The problem

Every now and then, I like to make a few website as a way to help a few student organizations that I’m a part of, such as:

One constant pain point that I’ve encountered while doing this is adding and updating images of organization members. The pictures that are sent over to me tend to:

  • have different aspect ratios (1000x500 and 400x800).
  • be in inconsistent formats (.jpg, .png, and .gif sometimes somehow).
  • have random filename (2D6F9FB8-BB1B-464A-B77C-38AC65D602DD.jpg).
  • be a phone screenshot, forcing me to crop the surrounding of the picture.
  • unoptimized in terms of size (4 MB for something that’ll show up as 150x150).

Usually, organizations would try to enforce certain rules to solve this problem. For example, a few student organizations used to ask all their members to send me only photos with specific dimensions and formats, in an attempt to make my life easier.

Ultimately though, there are limits to enforcing rules like this:

  • some members have trouble editing their pictures, especially in a non-tech organization.
  • given a large number of people, some will usually still fail to meet the guideline given.
  • certain things such as enforcing optimized size is just not realistic to enforce.
  • spending time fussing over this is usually not a good use of members' time.

Due to this, I usually told people not to worry about what they send me, as I can simply write simple scripts to batch process their images. That said, I still really appreciate people’s thoughtfulness in trying to make things easier for me.

The solution

After making websites for a few different organizations, I found that this workflow works relatively well:

Retrieving the images (and naming them)

In most student organizations that I have been a part of, members would usually submit their photos using Google Forms. The data, can then be accessed as Google Sheets, which looks something like:

Name Title Photo
Béla Bartók Composer link to photo stored in Google Drive
Ada Lovelace Mathematician link to photo stored in Google Drive

From here, I can usually just import the sheet as a .csv file and write some quick scripts, such as the Ruby script below, to use:

require "csv"

CSV.read("members.csv").each do |row|
  name, title, photo_url = row

  # The links in Google Sheets are a link to Google Drive containing the image.
  # We need to substitute some part of it such that it becomes a link to the
  # actual picture.
  downloadable_url = photo_url.gsub("/open?", "/uc?export=download&")

  # Use curl to download all the photos.

....

* [EXERCISE TASK 1]
Copy the post on member photos from "# We need to" up to and including "all the photos.".
* [EXERCISE TASK 2]
In the entries, rewrite the lines from the line with "Where should I click to: Select the" up to and including the line with "[x=174, y=161]", putting "symbol" in place of "icon" and leaving all else as it is; give only those lines.
The post and the entries were taken from unrelated sources.

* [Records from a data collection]
....

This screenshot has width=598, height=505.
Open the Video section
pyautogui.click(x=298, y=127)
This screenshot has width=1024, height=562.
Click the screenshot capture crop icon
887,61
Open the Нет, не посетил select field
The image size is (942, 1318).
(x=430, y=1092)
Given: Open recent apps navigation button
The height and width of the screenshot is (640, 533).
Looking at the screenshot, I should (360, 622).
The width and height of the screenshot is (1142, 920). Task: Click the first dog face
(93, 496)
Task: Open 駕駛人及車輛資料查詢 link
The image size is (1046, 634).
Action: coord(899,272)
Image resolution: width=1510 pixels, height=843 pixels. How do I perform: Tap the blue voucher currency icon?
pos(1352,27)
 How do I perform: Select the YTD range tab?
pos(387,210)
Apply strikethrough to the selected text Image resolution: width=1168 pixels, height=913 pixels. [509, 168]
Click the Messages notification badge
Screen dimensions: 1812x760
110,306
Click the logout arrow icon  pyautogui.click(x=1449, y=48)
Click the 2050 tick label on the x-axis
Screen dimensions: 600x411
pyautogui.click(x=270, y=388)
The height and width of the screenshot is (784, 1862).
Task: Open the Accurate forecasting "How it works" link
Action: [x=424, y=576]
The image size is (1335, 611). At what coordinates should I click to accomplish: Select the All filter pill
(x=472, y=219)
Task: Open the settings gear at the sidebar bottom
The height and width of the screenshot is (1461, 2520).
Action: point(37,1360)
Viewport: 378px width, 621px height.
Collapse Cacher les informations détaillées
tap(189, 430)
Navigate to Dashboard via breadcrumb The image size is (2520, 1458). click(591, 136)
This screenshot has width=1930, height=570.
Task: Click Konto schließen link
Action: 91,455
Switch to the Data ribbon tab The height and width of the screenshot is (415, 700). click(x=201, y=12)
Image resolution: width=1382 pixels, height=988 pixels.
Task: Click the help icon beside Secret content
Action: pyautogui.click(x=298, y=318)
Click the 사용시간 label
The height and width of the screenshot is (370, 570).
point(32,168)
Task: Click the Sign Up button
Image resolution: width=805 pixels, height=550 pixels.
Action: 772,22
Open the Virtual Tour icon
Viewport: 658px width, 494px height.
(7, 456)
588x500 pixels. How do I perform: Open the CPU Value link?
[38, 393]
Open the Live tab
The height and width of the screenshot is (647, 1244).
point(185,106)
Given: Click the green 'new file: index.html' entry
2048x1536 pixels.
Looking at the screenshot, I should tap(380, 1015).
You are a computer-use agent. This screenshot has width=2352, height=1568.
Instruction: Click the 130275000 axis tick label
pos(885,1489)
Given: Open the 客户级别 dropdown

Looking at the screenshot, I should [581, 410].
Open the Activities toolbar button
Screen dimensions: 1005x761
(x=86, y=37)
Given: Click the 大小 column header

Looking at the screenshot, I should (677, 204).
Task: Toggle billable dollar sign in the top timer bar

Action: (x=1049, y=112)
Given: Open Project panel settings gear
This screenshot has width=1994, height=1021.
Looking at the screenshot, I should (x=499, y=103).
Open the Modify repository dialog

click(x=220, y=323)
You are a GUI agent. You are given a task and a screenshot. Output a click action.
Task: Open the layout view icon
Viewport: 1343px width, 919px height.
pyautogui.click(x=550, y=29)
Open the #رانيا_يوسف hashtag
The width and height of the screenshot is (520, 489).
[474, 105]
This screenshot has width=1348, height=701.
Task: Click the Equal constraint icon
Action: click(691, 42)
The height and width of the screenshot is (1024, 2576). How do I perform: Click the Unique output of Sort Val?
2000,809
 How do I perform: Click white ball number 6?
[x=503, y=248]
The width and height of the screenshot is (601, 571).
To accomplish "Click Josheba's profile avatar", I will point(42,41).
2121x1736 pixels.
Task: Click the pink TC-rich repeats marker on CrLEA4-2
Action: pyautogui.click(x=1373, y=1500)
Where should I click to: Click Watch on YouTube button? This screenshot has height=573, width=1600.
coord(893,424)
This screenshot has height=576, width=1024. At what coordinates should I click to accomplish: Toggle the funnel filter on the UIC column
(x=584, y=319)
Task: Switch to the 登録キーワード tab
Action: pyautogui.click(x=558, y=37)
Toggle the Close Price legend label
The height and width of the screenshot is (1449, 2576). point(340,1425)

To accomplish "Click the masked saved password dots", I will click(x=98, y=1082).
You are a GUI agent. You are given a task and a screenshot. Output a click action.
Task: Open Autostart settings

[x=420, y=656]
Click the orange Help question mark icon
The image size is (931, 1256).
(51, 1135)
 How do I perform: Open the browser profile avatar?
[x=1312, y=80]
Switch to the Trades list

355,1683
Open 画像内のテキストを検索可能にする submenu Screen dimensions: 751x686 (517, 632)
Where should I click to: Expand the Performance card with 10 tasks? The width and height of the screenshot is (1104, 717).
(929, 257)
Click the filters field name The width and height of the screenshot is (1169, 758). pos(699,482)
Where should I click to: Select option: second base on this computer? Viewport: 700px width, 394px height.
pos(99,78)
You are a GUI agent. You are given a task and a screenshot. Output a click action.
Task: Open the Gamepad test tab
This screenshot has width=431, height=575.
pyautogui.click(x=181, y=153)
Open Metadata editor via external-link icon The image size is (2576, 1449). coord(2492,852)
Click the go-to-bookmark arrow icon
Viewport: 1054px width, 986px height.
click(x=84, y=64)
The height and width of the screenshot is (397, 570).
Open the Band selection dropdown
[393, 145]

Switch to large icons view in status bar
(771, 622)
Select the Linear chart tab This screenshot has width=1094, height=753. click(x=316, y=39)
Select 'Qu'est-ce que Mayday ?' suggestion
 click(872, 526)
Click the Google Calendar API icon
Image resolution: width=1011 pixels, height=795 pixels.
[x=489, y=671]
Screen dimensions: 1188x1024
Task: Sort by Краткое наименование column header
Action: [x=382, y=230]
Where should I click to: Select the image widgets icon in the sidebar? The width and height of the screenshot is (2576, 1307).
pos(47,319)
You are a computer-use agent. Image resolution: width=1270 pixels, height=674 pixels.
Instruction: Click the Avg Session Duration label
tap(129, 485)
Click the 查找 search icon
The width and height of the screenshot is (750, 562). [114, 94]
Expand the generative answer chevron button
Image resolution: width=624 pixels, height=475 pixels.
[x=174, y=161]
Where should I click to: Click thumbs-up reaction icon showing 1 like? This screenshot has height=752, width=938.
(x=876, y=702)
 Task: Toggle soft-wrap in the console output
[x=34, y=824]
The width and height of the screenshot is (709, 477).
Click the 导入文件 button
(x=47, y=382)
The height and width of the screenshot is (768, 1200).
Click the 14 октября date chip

....

* [WRITTEN RESPONSE 1]
# We need to substitute some part of it such that it becomes a link to the
  # actual picture.
  downloadable_url = photo_url.gsub("/open?", "/uc?export=download&")

  # Use curl to download all the photos.

* [WRITTEN RESPONSE 2]
Where should I click to: Select the image widgets symbol in the sidebar? The width and height of the screenshot is (2576, 1307).
pos(47,319)
You are a computer-use agent. Image resolution: width=1270 pixels, height=674 pixels.
Instruction: Click the Avg Session Duration label
tap(129, 485)
Click the 查找 search symbol
The width and height of the screenshot is (750, 562). [114, 94]
Expand the generative answer chevron button
Image resolution: width=624 pixels, height=475 pixels.
[x=174, y=161]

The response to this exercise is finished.